The past 14 months are somewhat a blur. Ana is thriving with you on her shoulder. Mom and I miss you every minute of every day. It’s not easy living without you. It’s brutal. We are doing it. Most people don’t know how we do it. Fuck, I have no idea either. We’ve met so many people who cry the way we cry. We all just keep moving forward because doing anything else is an insult to our kids. Two days before you died, you wrote us all letters. We already knew the level of your love. You left us with a guide for life. How to carry without you in the physical. I read it once. How you had the strength to complete this task, I will never know. You are a true force in this world.
My health was a source of major concern to you. Well, I am logging my meals. I hope to soon be on an environmentally CLEAN diet. I am exercising every day. Uncle Ben is sufficiently kicking my butt. By the way, he’s selling us out and moving back to Cali. Punk. I don’t need to ask you to keep watching over us. You’ve never let us down before and won’t start now. I hope to be skinny soon! It’s with your inspiration to be better for mom and Ana.
Tonight we will honor you with a wonderful dinner at Aunt Hallie’s. Ana is going to see Alex and Tess. Your friends, I’m sure, will celebrate your life around the world. Your cousins and family all love you so much and will all take some private time. You make me better. Every. Single. Day
Here’s a quick update on your cousins:
• Kyle-He’s in district 2 and working nights now. He’s now the 2nd tallest male cousin
• Erin- She’s back in CLE and teaching Aunt Kelly about the real issues in the world
• Tay Tay is working at the White House. Rumor has it, she’s really the president. She’d be a Vast improvement from 45 and 46.
• Schuyler is at THE Ohio State University. The environment is in her hands.
• Kendal is on her way to nationals. Please get her that win over Mission!
• Abby is applying to PA schools and killing it in Boston. We could use your help here too Jacob
• Ellie is applying for jobs. She’s going to be saving lives with Abby. They already are!
• Rachel is living her best life in Wisconsin. She is killing it
• Allison is graduating soon and heading to CHI. Please watch over her as she moves…. And tell her to visit Ana occasionally
• Molly is in Copenhagen. She said you visited her with the prettiest sky. She is confident but that doesn’t mean she doesn’t need you.

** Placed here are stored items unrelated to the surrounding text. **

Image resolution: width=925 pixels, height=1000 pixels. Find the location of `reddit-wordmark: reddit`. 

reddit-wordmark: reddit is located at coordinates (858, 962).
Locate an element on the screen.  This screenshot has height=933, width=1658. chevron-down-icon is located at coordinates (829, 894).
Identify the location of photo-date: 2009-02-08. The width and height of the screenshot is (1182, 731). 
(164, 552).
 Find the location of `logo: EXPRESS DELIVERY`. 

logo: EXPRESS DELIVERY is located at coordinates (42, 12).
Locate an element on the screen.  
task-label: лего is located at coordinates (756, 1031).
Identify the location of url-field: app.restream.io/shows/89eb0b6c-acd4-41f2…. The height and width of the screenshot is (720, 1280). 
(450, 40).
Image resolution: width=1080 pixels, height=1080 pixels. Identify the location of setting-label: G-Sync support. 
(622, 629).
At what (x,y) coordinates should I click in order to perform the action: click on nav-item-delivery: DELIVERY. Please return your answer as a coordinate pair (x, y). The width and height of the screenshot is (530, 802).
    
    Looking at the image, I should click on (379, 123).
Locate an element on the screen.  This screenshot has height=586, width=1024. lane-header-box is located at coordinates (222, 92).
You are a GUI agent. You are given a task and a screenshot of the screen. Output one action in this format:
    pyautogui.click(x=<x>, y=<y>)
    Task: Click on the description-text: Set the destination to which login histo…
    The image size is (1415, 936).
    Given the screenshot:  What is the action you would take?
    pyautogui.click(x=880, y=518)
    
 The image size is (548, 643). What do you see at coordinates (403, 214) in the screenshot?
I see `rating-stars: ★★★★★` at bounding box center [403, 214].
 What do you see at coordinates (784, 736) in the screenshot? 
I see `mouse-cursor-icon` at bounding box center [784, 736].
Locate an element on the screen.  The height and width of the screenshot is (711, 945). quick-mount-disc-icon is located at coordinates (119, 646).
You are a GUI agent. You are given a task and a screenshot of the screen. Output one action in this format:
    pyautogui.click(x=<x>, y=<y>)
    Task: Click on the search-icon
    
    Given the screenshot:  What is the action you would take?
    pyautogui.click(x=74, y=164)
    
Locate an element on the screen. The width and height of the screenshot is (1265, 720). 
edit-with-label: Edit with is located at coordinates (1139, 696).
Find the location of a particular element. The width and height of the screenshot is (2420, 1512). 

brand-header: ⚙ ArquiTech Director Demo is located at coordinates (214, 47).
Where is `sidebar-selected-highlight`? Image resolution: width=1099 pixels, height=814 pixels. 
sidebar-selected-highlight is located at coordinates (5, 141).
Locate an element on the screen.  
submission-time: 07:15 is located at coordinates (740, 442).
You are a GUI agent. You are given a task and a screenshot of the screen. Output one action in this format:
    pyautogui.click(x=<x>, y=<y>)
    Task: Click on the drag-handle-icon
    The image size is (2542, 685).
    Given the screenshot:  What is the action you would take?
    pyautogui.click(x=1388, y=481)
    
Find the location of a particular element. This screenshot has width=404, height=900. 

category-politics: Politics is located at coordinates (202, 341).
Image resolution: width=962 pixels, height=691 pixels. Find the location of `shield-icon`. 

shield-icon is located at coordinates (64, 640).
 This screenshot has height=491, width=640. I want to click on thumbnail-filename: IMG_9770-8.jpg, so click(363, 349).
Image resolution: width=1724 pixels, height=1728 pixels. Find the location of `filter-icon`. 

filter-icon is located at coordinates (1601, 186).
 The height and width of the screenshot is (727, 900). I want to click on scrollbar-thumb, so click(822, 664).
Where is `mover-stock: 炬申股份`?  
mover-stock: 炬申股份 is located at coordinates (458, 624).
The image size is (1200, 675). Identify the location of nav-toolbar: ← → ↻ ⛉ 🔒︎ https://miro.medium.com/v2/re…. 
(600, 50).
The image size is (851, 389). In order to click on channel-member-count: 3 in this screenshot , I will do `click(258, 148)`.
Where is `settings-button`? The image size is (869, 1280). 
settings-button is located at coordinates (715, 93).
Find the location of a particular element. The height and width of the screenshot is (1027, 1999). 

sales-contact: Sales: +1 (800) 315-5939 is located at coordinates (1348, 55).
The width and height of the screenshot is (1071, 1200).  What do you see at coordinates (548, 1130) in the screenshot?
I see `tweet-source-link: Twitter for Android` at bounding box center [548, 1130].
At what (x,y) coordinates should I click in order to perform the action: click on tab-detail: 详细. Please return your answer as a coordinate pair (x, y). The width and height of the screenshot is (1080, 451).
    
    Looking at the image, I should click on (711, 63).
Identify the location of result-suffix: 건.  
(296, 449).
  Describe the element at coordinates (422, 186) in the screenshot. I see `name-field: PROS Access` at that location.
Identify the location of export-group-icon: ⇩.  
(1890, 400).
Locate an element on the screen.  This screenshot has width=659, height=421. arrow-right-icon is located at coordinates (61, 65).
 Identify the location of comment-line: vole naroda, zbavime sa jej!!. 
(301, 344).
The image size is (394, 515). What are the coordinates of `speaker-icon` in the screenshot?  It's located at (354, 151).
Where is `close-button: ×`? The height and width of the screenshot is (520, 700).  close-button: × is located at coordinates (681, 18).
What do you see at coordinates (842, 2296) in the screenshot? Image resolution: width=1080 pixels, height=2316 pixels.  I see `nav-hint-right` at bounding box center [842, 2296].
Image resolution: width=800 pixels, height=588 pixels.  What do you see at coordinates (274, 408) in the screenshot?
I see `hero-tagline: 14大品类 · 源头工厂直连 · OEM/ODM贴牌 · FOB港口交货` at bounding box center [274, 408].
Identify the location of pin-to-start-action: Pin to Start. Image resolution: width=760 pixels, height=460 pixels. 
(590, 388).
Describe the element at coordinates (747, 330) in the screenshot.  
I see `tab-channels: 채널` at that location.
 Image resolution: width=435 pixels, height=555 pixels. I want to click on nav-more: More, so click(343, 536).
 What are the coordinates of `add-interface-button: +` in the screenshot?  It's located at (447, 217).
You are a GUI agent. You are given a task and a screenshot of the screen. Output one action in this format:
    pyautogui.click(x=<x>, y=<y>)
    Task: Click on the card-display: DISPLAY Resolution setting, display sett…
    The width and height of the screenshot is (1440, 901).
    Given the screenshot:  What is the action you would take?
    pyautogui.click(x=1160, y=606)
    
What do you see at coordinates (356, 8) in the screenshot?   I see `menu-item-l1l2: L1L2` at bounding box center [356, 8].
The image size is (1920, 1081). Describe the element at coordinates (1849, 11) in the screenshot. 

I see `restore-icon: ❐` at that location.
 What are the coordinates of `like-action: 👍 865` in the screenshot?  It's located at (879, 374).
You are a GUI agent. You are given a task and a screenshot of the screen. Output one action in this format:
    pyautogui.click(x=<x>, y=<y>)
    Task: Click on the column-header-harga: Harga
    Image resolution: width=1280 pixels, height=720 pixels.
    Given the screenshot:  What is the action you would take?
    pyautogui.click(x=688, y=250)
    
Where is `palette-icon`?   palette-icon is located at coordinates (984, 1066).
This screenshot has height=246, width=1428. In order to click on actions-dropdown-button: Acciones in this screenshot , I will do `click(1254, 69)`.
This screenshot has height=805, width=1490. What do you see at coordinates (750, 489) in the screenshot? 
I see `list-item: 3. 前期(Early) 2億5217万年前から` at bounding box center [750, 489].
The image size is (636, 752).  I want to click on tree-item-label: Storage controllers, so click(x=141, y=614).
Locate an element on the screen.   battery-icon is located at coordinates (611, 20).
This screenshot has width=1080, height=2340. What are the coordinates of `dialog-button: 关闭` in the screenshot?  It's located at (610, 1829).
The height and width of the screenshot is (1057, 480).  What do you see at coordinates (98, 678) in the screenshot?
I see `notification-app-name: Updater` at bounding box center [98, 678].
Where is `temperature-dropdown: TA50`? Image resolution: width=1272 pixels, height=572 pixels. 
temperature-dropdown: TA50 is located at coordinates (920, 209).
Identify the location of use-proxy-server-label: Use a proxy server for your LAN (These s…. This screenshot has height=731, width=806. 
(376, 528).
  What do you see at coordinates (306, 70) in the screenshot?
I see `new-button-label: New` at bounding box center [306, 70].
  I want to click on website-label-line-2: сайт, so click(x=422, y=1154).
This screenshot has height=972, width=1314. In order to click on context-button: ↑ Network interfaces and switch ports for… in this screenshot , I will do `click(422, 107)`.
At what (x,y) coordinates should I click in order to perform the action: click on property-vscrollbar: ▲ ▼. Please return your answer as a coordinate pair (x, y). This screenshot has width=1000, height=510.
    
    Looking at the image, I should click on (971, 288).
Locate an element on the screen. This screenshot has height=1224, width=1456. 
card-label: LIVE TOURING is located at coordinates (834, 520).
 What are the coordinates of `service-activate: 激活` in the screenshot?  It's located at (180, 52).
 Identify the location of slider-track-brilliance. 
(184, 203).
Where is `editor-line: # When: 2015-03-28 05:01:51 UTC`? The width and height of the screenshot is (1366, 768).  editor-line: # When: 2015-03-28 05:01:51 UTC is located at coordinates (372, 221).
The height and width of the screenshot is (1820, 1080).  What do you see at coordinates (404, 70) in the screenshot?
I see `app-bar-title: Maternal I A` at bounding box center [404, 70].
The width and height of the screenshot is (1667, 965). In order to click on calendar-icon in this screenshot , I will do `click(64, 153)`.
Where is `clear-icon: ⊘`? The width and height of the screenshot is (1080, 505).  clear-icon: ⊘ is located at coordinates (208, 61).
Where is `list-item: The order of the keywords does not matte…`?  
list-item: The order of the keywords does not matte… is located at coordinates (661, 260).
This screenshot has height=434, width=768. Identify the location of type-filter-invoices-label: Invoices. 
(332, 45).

• Mac needs you more than you know. He’s going to college and lost that male role model. Please teach him your humility without humiliation. He’s kind of screwed with me as his only other male role model behind Jamie.
• Sweet Ana is never away from your heart. Please continue to comfort her when she’s sad. Oh, and feel free to let any boys that come around what you can do still!
• Phoebe, Charlie, and Coco Chanel – They see you. Hug them.
• Maddie and Laine- They miss you so much. It’s been rough on them. Comfort them please
Happy Birthday Sweet Prince. I love you!